■ **EXERCISE DIRECTIONS**
Print the first line of the material below and each line after it, exactly as written, ending with the line that contains "Matos, Mariana Dias de (286, 766)".

'''

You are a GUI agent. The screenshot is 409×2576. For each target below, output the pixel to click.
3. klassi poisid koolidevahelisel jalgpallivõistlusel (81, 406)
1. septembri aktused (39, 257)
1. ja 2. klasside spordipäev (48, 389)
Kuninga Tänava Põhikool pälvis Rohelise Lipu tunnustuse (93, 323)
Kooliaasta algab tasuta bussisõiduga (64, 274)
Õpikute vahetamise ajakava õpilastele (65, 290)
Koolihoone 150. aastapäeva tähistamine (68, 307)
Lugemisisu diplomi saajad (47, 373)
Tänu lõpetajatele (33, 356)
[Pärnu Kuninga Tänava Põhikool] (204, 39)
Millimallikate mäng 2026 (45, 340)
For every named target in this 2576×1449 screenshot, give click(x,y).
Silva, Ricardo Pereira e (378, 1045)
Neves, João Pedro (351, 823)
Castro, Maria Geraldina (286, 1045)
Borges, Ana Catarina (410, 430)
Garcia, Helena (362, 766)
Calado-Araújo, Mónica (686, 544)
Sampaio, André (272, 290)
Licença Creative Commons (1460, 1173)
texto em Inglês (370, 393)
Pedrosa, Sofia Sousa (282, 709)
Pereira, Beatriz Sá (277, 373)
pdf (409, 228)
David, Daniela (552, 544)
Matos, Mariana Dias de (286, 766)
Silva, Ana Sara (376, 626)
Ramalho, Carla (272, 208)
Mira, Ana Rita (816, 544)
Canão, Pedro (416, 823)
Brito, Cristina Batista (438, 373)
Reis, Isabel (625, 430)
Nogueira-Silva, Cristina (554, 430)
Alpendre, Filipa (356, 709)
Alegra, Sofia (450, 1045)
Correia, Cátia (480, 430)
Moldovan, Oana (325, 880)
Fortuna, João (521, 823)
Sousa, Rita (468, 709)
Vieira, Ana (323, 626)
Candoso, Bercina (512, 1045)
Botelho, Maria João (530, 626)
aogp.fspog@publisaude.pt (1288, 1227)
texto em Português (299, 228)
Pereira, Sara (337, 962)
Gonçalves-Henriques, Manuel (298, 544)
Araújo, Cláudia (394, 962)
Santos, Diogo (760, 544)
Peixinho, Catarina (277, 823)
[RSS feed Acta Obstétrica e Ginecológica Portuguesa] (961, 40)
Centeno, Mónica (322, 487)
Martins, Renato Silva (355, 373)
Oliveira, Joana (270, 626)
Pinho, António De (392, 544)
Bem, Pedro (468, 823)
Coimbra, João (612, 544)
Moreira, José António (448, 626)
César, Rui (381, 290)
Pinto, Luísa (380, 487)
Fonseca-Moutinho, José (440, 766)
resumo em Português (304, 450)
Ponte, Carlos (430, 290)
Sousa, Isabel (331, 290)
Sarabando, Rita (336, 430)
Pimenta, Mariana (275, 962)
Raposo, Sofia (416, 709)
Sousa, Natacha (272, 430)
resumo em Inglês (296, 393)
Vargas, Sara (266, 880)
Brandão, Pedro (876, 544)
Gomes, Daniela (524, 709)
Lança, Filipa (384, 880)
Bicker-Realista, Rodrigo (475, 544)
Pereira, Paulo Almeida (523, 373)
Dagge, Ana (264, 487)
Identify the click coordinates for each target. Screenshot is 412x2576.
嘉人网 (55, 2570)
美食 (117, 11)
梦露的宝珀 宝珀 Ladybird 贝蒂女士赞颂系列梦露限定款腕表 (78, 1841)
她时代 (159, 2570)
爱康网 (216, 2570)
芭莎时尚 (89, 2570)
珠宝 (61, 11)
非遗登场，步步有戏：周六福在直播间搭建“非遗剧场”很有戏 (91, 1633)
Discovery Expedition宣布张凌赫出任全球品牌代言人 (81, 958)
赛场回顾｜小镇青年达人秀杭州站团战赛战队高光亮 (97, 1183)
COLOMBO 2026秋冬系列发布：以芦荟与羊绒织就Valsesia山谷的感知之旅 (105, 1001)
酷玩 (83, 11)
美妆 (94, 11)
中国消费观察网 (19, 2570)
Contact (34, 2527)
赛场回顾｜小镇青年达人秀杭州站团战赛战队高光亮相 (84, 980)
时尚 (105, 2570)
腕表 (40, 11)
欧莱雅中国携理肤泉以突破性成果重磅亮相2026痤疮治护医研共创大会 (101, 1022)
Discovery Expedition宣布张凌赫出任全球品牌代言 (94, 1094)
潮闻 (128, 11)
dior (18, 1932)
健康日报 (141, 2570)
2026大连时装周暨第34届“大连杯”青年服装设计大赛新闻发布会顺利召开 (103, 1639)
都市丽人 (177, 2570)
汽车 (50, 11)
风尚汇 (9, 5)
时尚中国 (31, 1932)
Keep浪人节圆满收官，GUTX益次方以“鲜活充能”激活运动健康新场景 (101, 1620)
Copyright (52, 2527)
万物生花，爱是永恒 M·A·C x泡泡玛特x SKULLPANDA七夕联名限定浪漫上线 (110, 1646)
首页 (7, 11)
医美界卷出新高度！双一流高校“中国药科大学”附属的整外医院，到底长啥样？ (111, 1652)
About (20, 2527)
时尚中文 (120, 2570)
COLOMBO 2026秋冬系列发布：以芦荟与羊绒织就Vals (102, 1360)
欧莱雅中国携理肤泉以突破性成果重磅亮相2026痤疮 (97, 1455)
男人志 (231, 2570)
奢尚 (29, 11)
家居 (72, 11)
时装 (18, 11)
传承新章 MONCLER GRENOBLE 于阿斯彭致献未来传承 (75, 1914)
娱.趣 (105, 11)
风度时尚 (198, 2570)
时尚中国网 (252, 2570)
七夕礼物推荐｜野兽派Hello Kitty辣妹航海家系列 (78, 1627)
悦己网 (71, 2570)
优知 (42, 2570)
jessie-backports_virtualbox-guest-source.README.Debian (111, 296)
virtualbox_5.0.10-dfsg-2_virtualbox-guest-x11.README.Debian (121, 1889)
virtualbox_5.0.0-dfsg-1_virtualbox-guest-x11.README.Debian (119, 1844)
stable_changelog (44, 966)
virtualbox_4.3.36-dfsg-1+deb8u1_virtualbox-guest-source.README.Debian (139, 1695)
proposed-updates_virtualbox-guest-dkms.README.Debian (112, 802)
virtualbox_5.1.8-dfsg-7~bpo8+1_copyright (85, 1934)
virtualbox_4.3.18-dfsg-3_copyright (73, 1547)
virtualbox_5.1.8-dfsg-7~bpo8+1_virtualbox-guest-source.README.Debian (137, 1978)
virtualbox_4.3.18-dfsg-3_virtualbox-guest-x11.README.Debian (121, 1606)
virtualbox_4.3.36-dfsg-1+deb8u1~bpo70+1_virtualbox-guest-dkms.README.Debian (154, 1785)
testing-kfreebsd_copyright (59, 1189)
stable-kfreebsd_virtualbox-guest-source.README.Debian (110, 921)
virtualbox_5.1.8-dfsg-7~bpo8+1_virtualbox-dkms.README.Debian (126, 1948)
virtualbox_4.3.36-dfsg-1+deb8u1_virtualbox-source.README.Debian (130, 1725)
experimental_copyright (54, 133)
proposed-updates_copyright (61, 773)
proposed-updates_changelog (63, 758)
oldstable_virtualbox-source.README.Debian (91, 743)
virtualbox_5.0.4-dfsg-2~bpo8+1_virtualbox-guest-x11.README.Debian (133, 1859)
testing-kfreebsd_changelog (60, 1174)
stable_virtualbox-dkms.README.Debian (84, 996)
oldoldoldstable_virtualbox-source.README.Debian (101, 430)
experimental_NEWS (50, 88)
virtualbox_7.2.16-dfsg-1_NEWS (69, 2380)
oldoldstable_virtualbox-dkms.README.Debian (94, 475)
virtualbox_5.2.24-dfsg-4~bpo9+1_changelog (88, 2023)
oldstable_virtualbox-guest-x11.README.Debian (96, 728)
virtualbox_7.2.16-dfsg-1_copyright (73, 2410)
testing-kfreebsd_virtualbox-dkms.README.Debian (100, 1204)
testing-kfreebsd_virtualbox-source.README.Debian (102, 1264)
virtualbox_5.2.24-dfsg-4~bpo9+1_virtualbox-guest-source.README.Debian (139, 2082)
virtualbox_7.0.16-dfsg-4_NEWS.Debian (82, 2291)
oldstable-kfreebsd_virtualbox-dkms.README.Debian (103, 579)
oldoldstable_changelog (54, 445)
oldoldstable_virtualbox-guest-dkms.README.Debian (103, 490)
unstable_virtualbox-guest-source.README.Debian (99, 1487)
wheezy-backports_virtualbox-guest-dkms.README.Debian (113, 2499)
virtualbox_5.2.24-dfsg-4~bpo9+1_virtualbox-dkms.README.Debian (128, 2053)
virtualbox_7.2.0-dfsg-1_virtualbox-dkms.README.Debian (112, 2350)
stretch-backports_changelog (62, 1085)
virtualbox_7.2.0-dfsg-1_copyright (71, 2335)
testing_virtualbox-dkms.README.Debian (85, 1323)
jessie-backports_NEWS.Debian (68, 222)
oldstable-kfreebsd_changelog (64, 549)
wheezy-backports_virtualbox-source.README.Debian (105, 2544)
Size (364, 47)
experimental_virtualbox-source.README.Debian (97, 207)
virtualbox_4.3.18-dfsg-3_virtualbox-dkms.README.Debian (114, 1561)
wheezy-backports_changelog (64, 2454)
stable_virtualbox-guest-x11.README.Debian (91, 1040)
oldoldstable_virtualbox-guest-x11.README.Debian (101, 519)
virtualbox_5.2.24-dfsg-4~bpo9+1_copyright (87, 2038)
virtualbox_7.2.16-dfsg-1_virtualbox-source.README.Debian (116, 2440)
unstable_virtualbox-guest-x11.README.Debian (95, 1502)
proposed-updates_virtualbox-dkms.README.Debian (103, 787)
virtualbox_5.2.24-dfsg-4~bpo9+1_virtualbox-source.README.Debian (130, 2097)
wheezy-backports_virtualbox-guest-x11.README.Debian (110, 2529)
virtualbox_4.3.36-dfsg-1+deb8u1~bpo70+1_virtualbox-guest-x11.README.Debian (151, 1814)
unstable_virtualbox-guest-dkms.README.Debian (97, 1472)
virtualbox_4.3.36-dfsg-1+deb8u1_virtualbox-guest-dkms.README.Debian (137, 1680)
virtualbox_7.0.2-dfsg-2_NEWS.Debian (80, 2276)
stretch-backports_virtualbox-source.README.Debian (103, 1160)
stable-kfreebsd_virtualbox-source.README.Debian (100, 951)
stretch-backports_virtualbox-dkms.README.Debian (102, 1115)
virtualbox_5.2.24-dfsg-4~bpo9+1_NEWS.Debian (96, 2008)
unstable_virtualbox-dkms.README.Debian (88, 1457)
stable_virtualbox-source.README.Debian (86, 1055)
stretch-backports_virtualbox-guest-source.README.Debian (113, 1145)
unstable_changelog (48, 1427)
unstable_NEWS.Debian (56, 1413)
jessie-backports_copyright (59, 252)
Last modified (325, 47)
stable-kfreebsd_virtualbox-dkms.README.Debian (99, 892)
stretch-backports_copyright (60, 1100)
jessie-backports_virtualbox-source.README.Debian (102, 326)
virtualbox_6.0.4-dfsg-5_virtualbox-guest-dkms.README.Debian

'''

■ **RESPONSE BELOW**
You are a GUI agent. The screenshot is 409×2576. For each target below, output the pixel to click.
3. klassi poisid koolidevahelisel jalgpallivõistlusel (81, 406)
1. septembri aktused (39, 257)
1. ja 2. klasside spordipäev (48, 389)
Kuninga Tänava Põhikool pälvis Rohelise Lipu tunnustuse (93, 323)
Kooliaasta algab tasuta bussisõiduga (64, 274)
Õpikute vahetamise ajakava õpilastele (65, 290)
Koolihoone 150. aastapäeva tähistamine (68, 307)
Lugemisisu diplomi saajad (47, 373)
Tänu lõpetajatele (33, 356)
[Pärnu Kuninga Tänava Põhikool] (204, 39)
Millimallikate mäng 2026 (45, 340)
For every named target in this 2576×1449 screenshot, give click(x,y).
Silva, Ricardo Pereira e (378, 1045)
Neves, João Pedro (351, 823)
Castro, Maria Geraldina (286, 1045)
Borges, Ana Catarina (410, 430)
Garcia, Helena (362, 766)
Calado-Araújo, Mónica (686, 544)
Sampaio, André (272, 290)
Licença Creative Commons (1460, 1173)
texto em Inglês (370, 393)
Pedrosa, Sofia Sousa (282, 709)
Pereira, Beatriz Sá (277, 373)
pdf (409, 228)
David, Daniela (552, 544)
Matos, Mariana Dias de (286, 766)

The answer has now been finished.